Some Dow components have been savvier than others about managing their shareholder returns: only 13 of the Dow’s 30 components paid out less than 100% of their free cash flow as distributions or buybacks over the past year. Even then, few kept much in reserve — Verizon , which paid out the least in relation to its free cash flow, is the only non-bank Dow component to return significantly less than half of its free cash flow to shareholders. Second best was United Technologies , while Intel was the last of the three non-bank Dow stocks to return less than two-thirds of its free cash flow to shareholders over the past year.
Why does this matter? When a company pays out more than its total free cash flow to shareholders, it’s essentially saying “we don’t need this money, and we can make more when we need it.” As the financial crisis of 2008 demonstrated, the line between easy money and dire straits is thinner than many companies would like to admit. Keeping at least some free cash flow in reserve can help companies — even those as durable as the Dow’s 30 — survive troubles without depleting hard-earned reserves.
Let’s look at the three non-bank Dow stocks that have the best control over their cash flow today. At the end of this article, you’ll find a table ranking all 30 Dow components by the percentage of free cash flow they’ve paid out to shareholders over the past year.
Third-best free cash flow control: Intel (paid out 61%)

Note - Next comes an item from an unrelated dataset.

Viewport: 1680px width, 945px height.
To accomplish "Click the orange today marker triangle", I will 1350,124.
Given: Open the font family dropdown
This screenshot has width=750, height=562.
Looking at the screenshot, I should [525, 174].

Intel began making quarterly payouts way back in 1992, when most tech companies were busy hoarding cash. Intel has never cut its payouts, and the company has become steadily more committed to dividends over the past decade — payouts have risen from barely 10% of free cash flow to over 50% today. An ongoing commitment to stock buybacks has funneled billions more to shareholders in recent years; as a result of these dual commitments, Intel’s total cash on hand (including short-term investments) has been declining for several years:
Intel has the resources to sustain (or even increase) its campaign, but in the current tech climate, its investors may be better served by a deeper commitment to developing and deploying new mobile chips than they would be by a larger buyback. Intel hasn’t pushed its free cash flow higher in a decade, but after tripling its dividend payouts in that time frame, it may soon reach the limits of its ability to grow shareholder returns without a major source of new sales:
Second-best free cash flow control: United Technologies (paid out 50%)

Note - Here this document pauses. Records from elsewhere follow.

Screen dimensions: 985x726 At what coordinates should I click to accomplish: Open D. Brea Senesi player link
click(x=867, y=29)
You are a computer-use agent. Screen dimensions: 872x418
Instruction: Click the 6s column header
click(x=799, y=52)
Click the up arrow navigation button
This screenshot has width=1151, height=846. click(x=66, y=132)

Defense contractor, people mover, and air-conditioning giant United Technologies hasn’t cut its dividend in decades and has been committed to quarterly payouts for over 40 years. United Technologies has seen payouts spike as a percentage of free cash flow recently, but by all indications this is a short-term aberration — the company has been quite good at keeping dividend payouts at roughly 25% of free cash flow for the past decade:
Investors shouldn’t worry about United Tech losing control of its finances, as the diversified manufacturer has managed its buybacks quite well in recent years. The company’s cash on hand has grown faster than its free cash flow over the past decade, and while buybacks have been rather erratic, they’ve settled at a level in line with the company’s underlying financial health:
Best free cash flow control on the Dow: Verizon (paid out 29%)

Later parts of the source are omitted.